There had been little harmony among the Triple Crown tracks before the bonus years. Harvey Pack, who does in-house television for Belmont Park, used to refer to the Preakness as “the Belmont prep.” The tracks’ alliance was considered revolutionary, and for racing, perhaps it was. But it never would have happened had it not been for the collision of circumstances involving Spend A Buck and Garden State Park, which announced Wednesday it was going out of business on Dec. 4.

The $5-million Triple Crown bonanza is still waiting to be won. The $1-million bonus, which requires that a horse run in all the races to be eligible, might have accounted for a few extra horses hanging around to run after the Derby, but it has had little impact on the series. The truly exciting moments in the last six years have been the Belmonts in which horses had shots at a Triple Crown sweep. Alysheba finished fourth in 1987 and Sunday Silence ran second in 1989 after winning in Kentucky and Maryland. With no Triple Crown champion since Affirmed in 1978, those Belmonts didn’t need a $5-million bonus to hype the occasion.

- - - - - - -

Check your understanding
1. List every horse named in the passage on the Triple Crown bonus.
2. Answer these from the passage on the Triple Crown bonus:
(a) On what date did Garden State Park say it would go out of business?
(b) Where did Alysheba finish in the 1987 Belmont?
(c) Which horse was the last Triple Crown champion, and in what year?
The rows are not needed for anything here.

[Screenshot grounding data]
- - - - - - -

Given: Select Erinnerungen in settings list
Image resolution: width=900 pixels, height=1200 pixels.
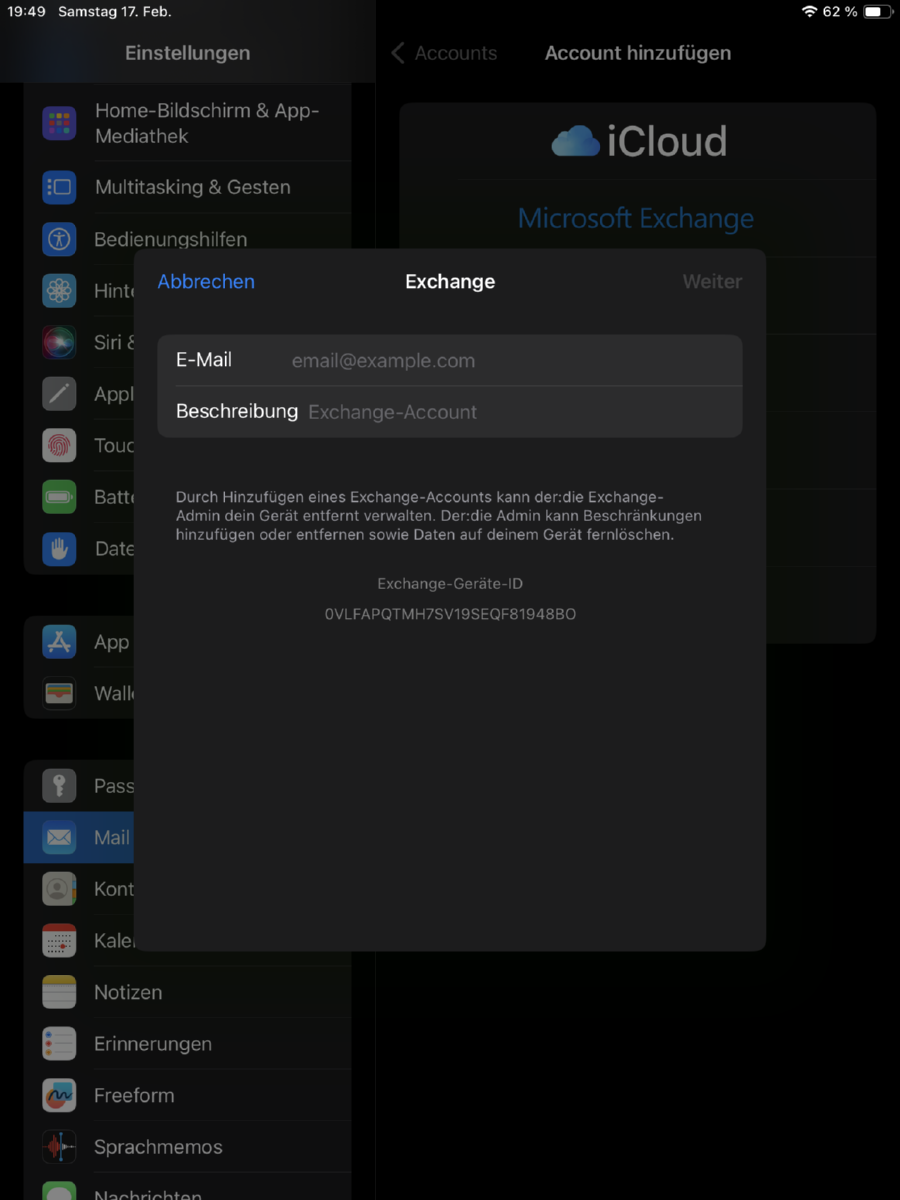Looking at the screenshot, I should coord(152,1044).
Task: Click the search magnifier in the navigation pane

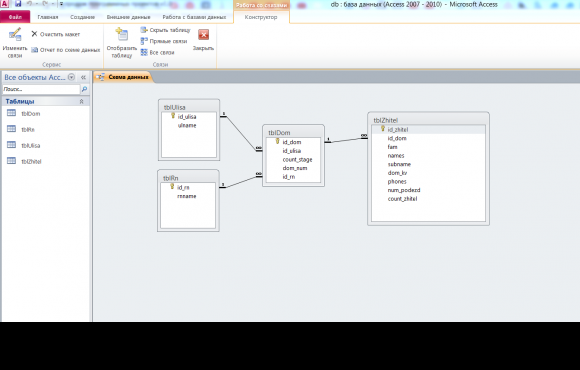Action: point(84,89)
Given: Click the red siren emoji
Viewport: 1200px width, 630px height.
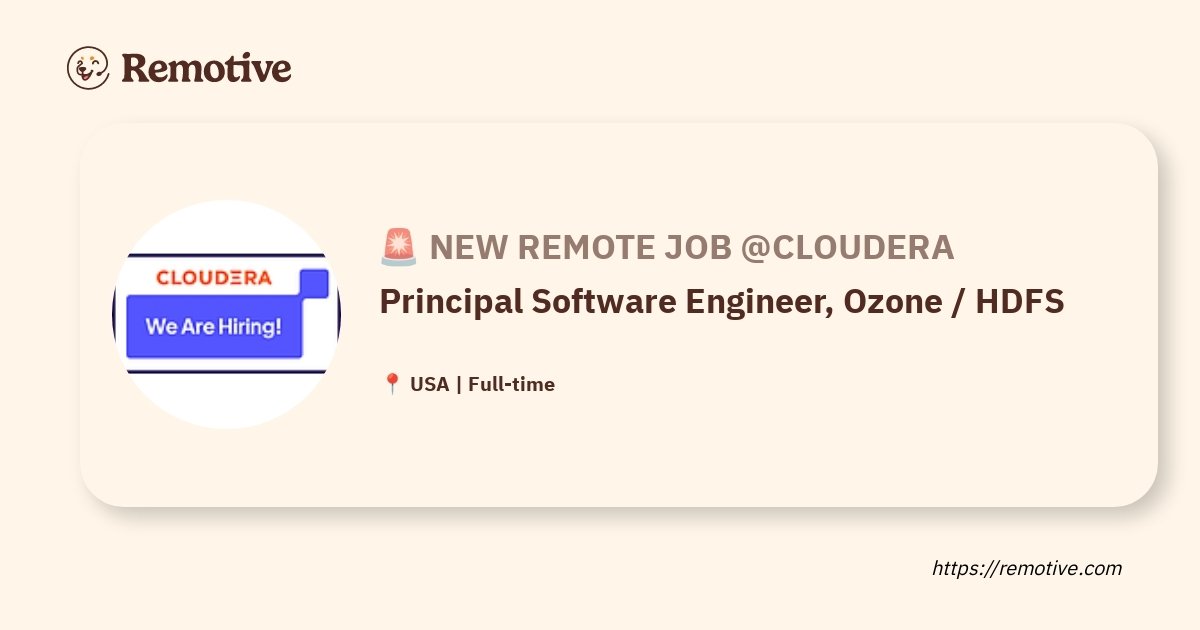Looking at the screenshot, I should coord(398,247).
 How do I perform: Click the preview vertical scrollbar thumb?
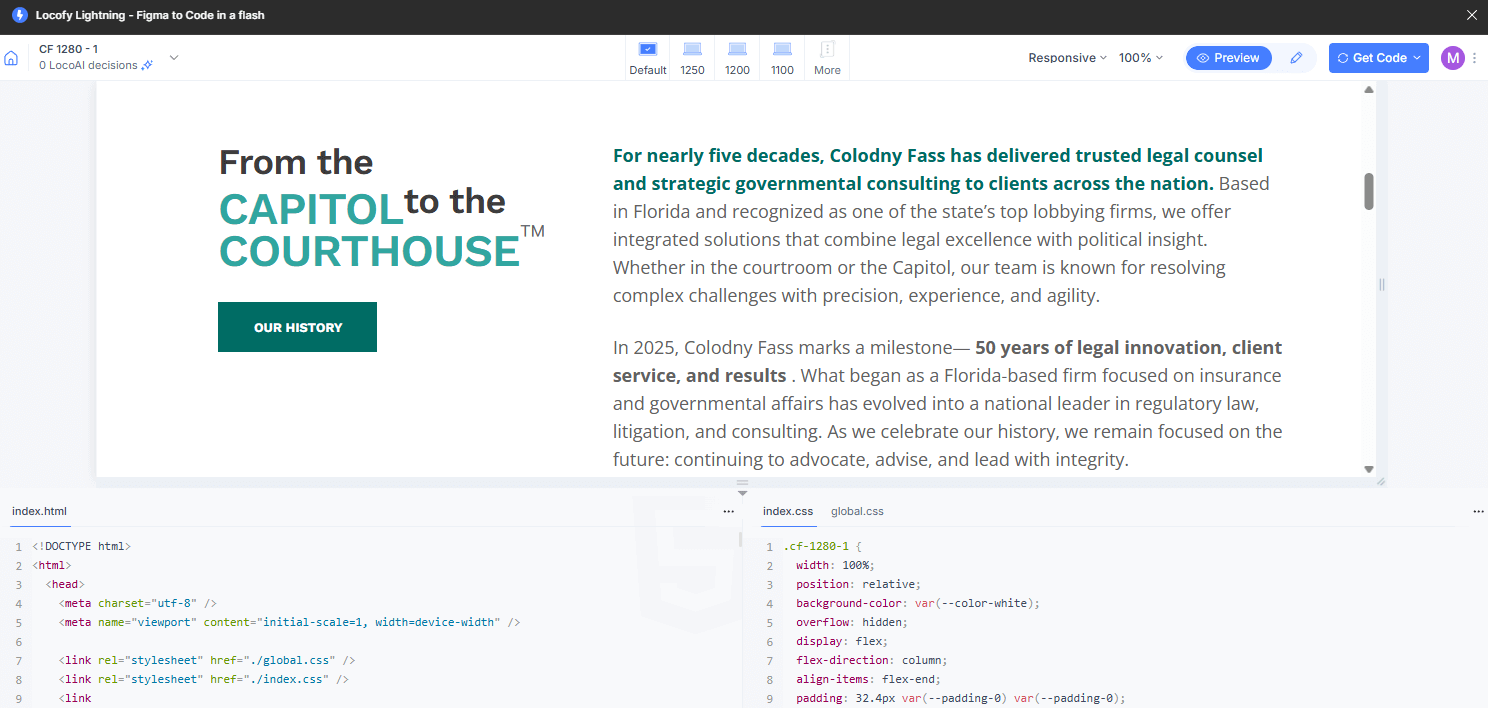coord(1369,191)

- - - - - - -

Answers to this exercise
1. Spend A Buck, Alysheba, Sunday Silence, Affirmed

2.
(a) Dec. 4
(b) Fourth
(c) Affirmed, in 1978